A Universidade de São Paulo (USP) cancelou na última terça-feira (16) o curso "Parto e Espiritualidade Cristã", que seria realizado no final de fevereiro na Escola de Artes, Ciências e Humanidades (Each) com palestras de sete professores e participação de até 60 estudantes e profissionais das áreas de obstetrícia e de enfermagem obstétrica.
Segundo a ementa do curso, o objetivo era refletir a espiritualidade em suas etapas fisiológicas: concepção fetal; desenvolvimento e crescimento fetal; processo do parto, nascimento e pós parto, além de “olhar o luto e refletir a espiritualidade nesse processo da perda fetal”. “O curso respeitará a abordagem cristã ao apresentar cada temática com seu arcabouço teórico e científico”, esclarece a apresentação do programa.
No entanto, a oferta foi vetada após análise da Comissão de Cultura e Extensão, órgão responsável pelas atividades de extensão universitária na USP. “A Comissão deliberou pelo cancelamento do curso de extensão ‘Parto e Espiritualidade Cristã’, do programa de Verão, com o objetivo de zelar pela manutenção da Universidade de São Paulo como uma instituição pública e laica”, afirma a nota enviada pela USP.

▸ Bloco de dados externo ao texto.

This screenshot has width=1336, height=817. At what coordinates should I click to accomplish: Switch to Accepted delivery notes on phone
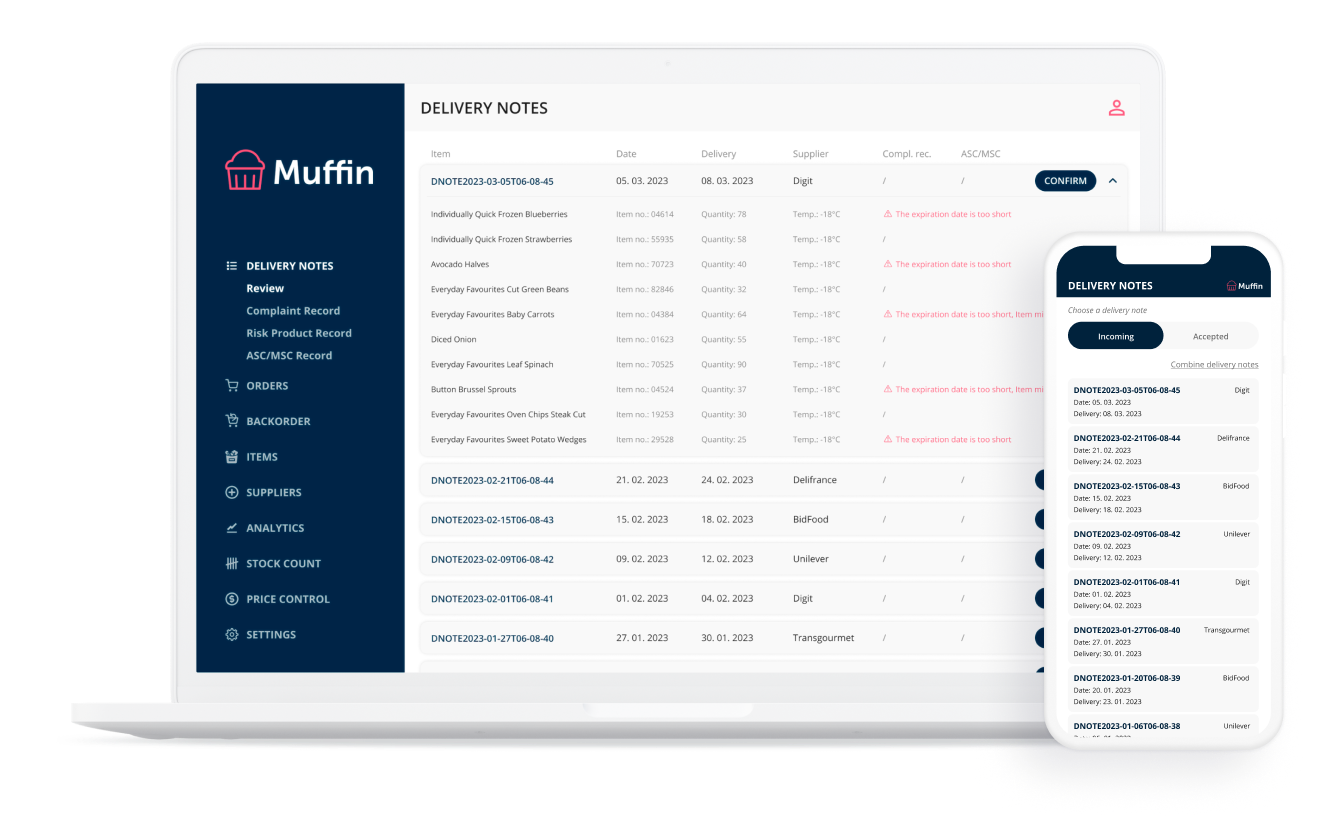pyautogui.click(x=1210, y=336)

O curso na USP sobre o "parto cristão" foi criticado por movimentos progressistas por defender em sua apresentação a “família tradicional” com a união entre homem e mulher. “Para se ter uma família é necessário gametas paternos e maternos, dessa forma a família tradicional se origina no momento em que há uma união de homem e uma mulher e o resultado é a concepção de um novo ser”, diz a justificativa do curso. “A família é a forma de promover a proteção espiritual dos filhos que irão ser concebidos desta união”, acrescenta.
A enfermeira Denise Morais Fernandes de Paula era uma das palestrantes do curso cancelado. Em entrevista à Gazeta do Povo, ela contou que já deu cursos de aleitamento materno na USP e recebeu o convite da coordenação de enfermagem para participar das palestras no evento de cinco dias na Escola de Artes, Ciências e Humanidades.
“Existem trabalhos científicos que falam sobre a espiritualidade no processo de cura do paciente. Então, quando a gente vê uma gestante equilibrada ou uma mãe assistida no aleitamento durante o pós-parto, todos os conceitos e orientações são bem recebidos e assimilados”, argumenta. “Não é uma luta ou um duelo. As pessoas precisam ter uma visão madura e universal de tudo isso. Talvez, a polêmica seja necessária para levantar essa questão, pois está ocorrendo uma falha nesta abordagem. Existem pessoas que dão muita importância à espiritualidade em um momento como o parto”, completa a palestrante.
Ela lembra que a própria universidade ensina o conceito que o paciente é um ser "bio-psico-sócio-espiritual", assim essas esferas precisam ser trabalhadas para o atendimento da mulher como um todo. “Precisamos fazer algo mais inclusivo. Se a parturiente for de outra seita, religião ou não possui nenhum credo, a equipe precisa saber como usar isso a favor da mãe, pensando no bem-estar dela e do bebê. No nosso caso, o objetivo era preparar os profissionais para a abordagem cristã. Nada impede novos cursos com outras abordagens”, explica.
Paula refuta a ideia de antagonismo entre fé e ciência e defende o atendimento respeitando crenças e vontades da gestante, assim como previsto no próprio Plano de Parto, que aponta em detalhes o que a mulher prefere, desde o tipo de parto aos procedimentos que podem ser adotados.
“Houve uma pequena confusão e não precisamos perder esse viés. Mas trabalhar na inclusão para o atendimento bio-psico-sócio-espiritual, inclusive quando a pessoa não tem nenhuma crença”, afirmou a enfermeira. O conceito de estado laico procura defender as pessoas que não possuem fé religiosa, assim como assegura o direito de livre manifestação da fé do indivíduo.